A server malware protection policy is designed to protect your systems from cyberattacks. Malware is software with the intention to damage or disable computers or computer systems. It can be code, spyware, cookies, viruses, worms, Trojan horses, and more that compromise your PC and possibly your whole network! They can be very expensive to correct, not just in lost productivity, but also in equipment restoration or replacement.
Malicious software typically enters in 6 ways:
- E-mail attachments
- E-mail links to suspicious websites
- Website surfing to problematic websites
- Website links to malicious sites
- Exploiting vulnerabilities in the hosts, communication networks or perimeter systems.
- Convincing a user to install infected software/apps
How to create a server malware protection policy
Why a malware policy?
Just as with any policy, you will begin with the “Why”. Why are you creating the policy? Presumably it’s to minimize the likelihood and the subsequent impact of an infection.
Who does it apply to?
Define and clarify the scope of the policy. What equipment is included?
What are we talking about?
Create some definitions about the vocabulary being used such as:
What is malware?
What damage can it cause?
What is an anti-virus program?
What is filtering software?
How is the malware policy activated?
Where do we go for additional resources?
The malware policy itself:
State what the policy is. Suggestions include:
- What the anti-virus program is, who installs it and what devices require installation.
- What to do in case of new devices, suspected infection, suspicious or problematic software links.
- How and when scans should be run and if they are manual or automatically scheduled.
- How the software should be monitored, updated and management of the required updates
- Rules about installing applications, downloading information, updating software, and opening attachments.
- The use of filtering programs such as website blockers and e-mail scanning.
- Rules about spam, junk mail, chain e-mails, social sites and any other applicable areas of potential risk.
A malware policy response plan
Sometimes all the policies, plans and procedures can’t stop a cyberattack, in which case you may consider a malware response plan. This response plan should be included as part of the malware policy.
The malware policy back up plan kicks into action when there is an infection or a threat. It is typically a flow chart of action steps to mitigate as much damage as possible.
Determine if there is a threat and how significant it is.
Isolate the problem. The solution may require blocking internet services or shutting down a server or workstation to prevent further infection.
Remove the problem. This is what the anti-virus programs are designed for. It may simply be a scan, repair, re-installing the OS from original disks, or even replacement of equipment.

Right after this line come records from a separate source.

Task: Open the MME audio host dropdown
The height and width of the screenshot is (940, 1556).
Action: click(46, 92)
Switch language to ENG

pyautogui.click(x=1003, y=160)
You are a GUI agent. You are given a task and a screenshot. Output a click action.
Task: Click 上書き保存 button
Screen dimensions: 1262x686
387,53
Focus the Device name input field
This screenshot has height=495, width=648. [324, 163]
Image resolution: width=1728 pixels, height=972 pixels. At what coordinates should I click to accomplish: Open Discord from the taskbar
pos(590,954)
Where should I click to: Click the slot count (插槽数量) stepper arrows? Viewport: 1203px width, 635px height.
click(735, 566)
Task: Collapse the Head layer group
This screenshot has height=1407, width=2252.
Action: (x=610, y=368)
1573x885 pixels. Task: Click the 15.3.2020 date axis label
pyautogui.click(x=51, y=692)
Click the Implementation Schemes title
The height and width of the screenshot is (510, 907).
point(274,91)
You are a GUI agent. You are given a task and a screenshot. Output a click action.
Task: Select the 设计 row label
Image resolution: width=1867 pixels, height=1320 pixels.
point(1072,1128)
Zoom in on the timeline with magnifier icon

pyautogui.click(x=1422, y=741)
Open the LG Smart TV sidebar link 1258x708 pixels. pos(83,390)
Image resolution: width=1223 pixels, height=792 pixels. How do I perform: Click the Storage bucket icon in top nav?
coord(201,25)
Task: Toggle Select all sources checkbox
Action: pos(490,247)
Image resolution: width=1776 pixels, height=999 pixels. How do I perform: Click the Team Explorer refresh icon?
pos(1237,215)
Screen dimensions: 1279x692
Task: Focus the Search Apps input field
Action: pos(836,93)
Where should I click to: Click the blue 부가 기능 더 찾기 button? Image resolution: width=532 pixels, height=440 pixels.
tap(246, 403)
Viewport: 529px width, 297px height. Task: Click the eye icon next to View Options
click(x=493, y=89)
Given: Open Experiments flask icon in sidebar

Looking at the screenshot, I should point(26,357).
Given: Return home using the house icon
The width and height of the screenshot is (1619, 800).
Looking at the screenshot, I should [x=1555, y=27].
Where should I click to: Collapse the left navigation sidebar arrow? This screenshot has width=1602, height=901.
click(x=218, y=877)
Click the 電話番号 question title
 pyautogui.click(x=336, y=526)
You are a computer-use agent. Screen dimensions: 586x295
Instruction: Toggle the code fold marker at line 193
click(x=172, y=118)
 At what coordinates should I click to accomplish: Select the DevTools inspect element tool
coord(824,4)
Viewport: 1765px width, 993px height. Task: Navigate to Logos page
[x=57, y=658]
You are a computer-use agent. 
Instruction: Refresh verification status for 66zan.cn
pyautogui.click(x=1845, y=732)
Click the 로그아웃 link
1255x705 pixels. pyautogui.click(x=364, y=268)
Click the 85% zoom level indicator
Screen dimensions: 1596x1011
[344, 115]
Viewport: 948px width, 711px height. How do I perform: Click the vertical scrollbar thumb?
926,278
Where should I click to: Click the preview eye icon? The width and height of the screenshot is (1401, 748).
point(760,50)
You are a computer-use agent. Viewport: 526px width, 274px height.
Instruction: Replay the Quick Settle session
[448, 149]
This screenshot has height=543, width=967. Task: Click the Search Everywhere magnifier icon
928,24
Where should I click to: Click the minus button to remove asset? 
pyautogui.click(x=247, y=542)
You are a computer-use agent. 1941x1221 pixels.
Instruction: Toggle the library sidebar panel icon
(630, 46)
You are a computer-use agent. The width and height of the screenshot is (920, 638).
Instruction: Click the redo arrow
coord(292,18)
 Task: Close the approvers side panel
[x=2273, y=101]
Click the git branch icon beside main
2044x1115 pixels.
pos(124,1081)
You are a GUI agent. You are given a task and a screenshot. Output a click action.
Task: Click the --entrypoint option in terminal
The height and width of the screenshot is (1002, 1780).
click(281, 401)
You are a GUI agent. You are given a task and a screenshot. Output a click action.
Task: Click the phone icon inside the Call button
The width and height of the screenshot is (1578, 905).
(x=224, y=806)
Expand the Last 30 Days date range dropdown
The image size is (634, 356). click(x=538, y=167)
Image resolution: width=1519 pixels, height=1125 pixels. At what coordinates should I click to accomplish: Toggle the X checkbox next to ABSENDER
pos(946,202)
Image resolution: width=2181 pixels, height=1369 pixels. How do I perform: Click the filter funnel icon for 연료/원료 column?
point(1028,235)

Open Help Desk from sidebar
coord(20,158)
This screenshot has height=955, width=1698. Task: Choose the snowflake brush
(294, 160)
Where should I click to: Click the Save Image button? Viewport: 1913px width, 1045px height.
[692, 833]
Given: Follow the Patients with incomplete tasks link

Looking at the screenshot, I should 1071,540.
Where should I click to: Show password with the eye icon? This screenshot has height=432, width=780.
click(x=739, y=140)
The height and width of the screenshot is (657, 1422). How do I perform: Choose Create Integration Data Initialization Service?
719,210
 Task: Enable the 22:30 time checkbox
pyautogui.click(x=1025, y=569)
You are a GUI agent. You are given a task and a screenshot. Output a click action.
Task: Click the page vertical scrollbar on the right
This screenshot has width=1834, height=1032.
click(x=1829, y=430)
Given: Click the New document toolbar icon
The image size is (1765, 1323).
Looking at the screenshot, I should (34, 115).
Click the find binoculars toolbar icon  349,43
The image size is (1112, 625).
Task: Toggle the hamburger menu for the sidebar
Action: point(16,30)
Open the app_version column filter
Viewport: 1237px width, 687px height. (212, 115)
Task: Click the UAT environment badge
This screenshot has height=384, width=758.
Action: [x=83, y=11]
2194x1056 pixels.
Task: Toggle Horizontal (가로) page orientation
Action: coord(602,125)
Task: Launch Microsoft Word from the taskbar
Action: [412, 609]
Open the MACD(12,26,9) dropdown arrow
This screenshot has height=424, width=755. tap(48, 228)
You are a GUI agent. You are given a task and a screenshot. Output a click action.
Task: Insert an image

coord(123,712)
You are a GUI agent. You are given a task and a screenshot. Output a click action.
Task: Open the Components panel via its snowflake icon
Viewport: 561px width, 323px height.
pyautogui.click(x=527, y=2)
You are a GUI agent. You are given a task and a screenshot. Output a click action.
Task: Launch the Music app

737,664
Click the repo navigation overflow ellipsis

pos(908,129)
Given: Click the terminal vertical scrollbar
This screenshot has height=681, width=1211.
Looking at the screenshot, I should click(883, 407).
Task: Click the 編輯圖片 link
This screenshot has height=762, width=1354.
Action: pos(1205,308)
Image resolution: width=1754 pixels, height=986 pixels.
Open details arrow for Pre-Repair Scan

Recovery. Once the problem has been isolated and eliminated, check the systems for any other problems. Depending on the depth of infection, you might consider the venerable “format C:” to remove most (but not all!) infections. Be careful you don’t re-infect your system as you restore data, and make sure you close the attack vector so you don’t get re-infected! It is absolutely essential that your backup and disaster recovery plan be 100%, as some infections (like CryptoWall) cannot be removed!
Communication. Talk about the malware was able to cause damage. Talk about the situation with users and make any needed adjustments with the IT company to avoid it happening again in the future.
The bulk of information involved in a malware policy is in the communication to users about what it is, how it can be prevented and what to do in case there is an infection.